Halfbreed cut in. “I really don’t give a fig about your followers.”
Far from being offended, the god smiled knowingly. “You can pretend all you want, Brak, but I know you’re mine.”
“Is that right?”
“You’re a bandit , Brakandaran,” the god pointed out with a smug grin. “You have been for years, now. That puts you right up there with the burglars and the pickpockets.”
“I am at the moment,” Brak admitted, rubbing his chin thoughtfully, as if he was torn with indecision. “But there’s a war about to start soon, you know. I can already feel myself being tempted to abandon my life of larceny for the noble pursuit of war.”

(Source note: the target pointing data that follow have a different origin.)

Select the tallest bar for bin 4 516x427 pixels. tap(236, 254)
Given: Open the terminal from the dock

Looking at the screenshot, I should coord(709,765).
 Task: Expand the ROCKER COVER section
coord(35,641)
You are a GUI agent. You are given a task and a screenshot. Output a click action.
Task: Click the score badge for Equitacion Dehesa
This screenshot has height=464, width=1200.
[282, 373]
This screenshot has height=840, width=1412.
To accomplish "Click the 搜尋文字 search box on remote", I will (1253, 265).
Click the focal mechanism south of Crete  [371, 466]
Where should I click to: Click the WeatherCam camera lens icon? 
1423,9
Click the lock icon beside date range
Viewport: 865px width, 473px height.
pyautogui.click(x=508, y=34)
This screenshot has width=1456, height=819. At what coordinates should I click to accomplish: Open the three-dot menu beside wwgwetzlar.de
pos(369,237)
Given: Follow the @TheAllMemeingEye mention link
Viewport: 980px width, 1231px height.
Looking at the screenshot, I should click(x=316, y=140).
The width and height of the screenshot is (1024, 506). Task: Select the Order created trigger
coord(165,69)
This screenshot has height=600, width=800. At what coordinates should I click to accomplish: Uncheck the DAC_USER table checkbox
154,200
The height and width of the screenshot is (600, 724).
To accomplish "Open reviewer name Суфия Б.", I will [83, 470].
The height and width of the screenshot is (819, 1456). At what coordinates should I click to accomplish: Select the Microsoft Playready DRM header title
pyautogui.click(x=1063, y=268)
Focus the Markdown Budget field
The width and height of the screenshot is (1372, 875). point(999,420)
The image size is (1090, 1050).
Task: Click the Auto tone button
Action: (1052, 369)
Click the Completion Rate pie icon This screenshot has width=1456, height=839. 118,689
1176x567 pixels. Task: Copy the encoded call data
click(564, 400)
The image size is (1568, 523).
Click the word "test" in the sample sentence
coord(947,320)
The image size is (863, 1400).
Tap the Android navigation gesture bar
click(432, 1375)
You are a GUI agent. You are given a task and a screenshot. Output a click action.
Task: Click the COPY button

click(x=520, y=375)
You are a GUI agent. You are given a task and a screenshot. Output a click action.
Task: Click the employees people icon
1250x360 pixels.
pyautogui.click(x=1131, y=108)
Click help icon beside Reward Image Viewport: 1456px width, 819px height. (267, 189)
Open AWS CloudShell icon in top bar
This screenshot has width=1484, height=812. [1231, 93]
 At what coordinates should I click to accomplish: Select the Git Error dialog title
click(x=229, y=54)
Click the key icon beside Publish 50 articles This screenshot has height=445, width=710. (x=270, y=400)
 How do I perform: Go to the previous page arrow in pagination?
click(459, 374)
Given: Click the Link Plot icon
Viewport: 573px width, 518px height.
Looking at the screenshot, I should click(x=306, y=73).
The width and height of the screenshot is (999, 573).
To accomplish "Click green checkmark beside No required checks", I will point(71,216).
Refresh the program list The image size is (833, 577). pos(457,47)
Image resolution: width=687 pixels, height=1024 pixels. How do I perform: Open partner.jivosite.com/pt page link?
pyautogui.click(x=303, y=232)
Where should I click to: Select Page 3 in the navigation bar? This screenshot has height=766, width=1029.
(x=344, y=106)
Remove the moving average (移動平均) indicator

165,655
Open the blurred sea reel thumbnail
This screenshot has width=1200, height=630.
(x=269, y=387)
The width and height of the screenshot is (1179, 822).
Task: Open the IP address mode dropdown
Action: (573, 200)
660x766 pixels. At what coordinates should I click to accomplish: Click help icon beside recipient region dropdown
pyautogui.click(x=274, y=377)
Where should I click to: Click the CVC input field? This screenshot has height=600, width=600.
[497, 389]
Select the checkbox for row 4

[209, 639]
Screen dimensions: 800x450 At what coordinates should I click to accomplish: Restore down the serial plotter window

“What do you mean?” Dace demanded.
Brak forced himself not to smile. “I’m just saying, Dace … It’s going to be hard to resist swapping the joys of robbing fat merchants in the Widowmaker Pass when the higher calling of dealing out death to the poor, unsuspecting Hythrun beckons. All for the greater glory of Zegarnald, the God of War, of course.”
“I hope you’re joking.”
Brak spun around to find Dace had vanished as Chyler Kantel approached from the trees behind him.
In her own way, Chyler Kantel was a queen and her kingdom was the Sunrise Mountains around the Widowmaker Pass. Admittedly, the bulk of her subjects made their living from robbing caravans in the pass, but there was far more to Chyler’s Children than simple banditry. Every village in the mountains paid homage to her and in return, Chyler and her ragtag band supplied them with the protection Hablet’s army wasn’t interested in providing, along with selling them goods relieved from the caravans raided in the pass.
It was the reason, Brak knew, he’d stayed in the mountains with the bandits for so long. Here, among Chyler’s Children, he could fight regularly and maybe if he was lucky, some young, hot-blooded caravan guard would get the better of him someday, and he might die. In the meantime, along with honouring Dacendaran, he occasionally got a chance to help the villagers in the region. It went some way to making up for what he’d done.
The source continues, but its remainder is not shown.